According to one of our favourite London historians, John Stow: “Gilt Spurre, or Knightriders’ street of the knights and others riding that way into Smithfield was replenished with buildings on both sides up to Pie Corner.” (Pie, or Pye, Corner marks the spot at the corner of Giltspur Street and Cock Lane where the Great Fire ended, and there is a Golden Boy there to commemorate it.)

Spurs were an essential part of the knight’s life in medieval times; the expression ‘to win one’s spurs’ – to prove oneself – comes from the fact that originally it meant to obtain knighthood. (The word ‘spur’ itself derives from the Anglo-Saxon spura, to kick.)

Gilt spurs, therefore, would have been a real mark of oneupmanship. It is assumed that there were spurriers’ shops in the street at some point, possibly specializing in gilt spurs, or perhaps an enterprising spurrier wanted his shops to be noticeable as the ‘sign of the golden spur’.

Tyburn
A hanging at Tyburn

Giltspur Street later had a far less glamorous side to it. It was the site of the Giltspur Street Compter (a debtors’ prison), built at the end of the 18th century. When the Wood Street compter was closed in 1791, the prisoners were moved to the Giltspur Street compter, which in turn was demolished in 1855.

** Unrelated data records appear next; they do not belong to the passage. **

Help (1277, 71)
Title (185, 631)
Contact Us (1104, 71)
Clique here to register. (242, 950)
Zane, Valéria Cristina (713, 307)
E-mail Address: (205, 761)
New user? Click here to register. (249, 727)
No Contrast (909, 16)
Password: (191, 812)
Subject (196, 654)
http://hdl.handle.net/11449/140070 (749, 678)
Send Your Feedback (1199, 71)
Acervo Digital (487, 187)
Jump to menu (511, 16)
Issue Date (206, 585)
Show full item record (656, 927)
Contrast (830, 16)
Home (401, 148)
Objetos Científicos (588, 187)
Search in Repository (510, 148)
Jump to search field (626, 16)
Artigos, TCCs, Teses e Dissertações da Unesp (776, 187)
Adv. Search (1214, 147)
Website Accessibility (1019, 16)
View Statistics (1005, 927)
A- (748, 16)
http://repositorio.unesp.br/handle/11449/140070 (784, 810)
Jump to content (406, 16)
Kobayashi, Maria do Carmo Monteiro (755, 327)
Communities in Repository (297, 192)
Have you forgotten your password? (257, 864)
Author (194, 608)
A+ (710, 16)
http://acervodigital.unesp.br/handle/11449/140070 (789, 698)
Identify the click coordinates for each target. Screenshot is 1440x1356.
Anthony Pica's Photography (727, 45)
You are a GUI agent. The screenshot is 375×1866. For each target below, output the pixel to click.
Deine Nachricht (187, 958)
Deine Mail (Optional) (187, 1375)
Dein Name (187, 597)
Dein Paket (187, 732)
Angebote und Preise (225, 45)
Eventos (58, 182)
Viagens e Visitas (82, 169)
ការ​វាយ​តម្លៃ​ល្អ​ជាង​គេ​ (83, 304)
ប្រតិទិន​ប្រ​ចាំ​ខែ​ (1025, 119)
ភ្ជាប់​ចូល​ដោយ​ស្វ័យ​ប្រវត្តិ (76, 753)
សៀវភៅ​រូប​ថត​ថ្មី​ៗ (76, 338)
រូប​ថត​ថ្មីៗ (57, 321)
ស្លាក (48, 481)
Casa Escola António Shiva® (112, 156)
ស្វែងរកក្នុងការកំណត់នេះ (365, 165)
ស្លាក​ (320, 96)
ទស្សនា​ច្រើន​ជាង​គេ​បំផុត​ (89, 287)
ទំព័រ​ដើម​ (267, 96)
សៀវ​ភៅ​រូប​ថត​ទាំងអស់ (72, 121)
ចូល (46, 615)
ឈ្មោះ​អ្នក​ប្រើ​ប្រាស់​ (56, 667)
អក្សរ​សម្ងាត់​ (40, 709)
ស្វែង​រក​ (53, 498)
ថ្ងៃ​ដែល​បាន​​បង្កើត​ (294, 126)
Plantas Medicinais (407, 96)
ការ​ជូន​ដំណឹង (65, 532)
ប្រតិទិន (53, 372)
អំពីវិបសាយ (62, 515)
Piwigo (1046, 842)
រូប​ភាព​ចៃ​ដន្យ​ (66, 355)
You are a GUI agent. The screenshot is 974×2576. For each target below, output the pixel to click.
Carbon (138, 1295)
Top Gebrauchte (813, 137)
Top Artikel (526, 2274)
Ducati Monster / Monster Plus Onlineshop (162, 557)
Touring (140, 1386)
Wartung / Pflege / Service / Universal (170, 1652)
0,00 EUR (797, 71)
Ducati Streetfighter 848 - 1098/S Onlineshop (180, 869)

The street also formed part of the route from Newgate Prison to Tyburn, leading into the steep ascent of Holborn Hill, sometimes called Heavy Hill. As prisoners on that journey rode backwards, the expressions ‘to ride up Heavy Hill’ or ‘to ride backwards up Holborn Hill’ indicated that someone was on their last journey.

The expression ‘going west’, unlike the ‘go west’ of American pioneering times, referred to that last journey towards Tyburn.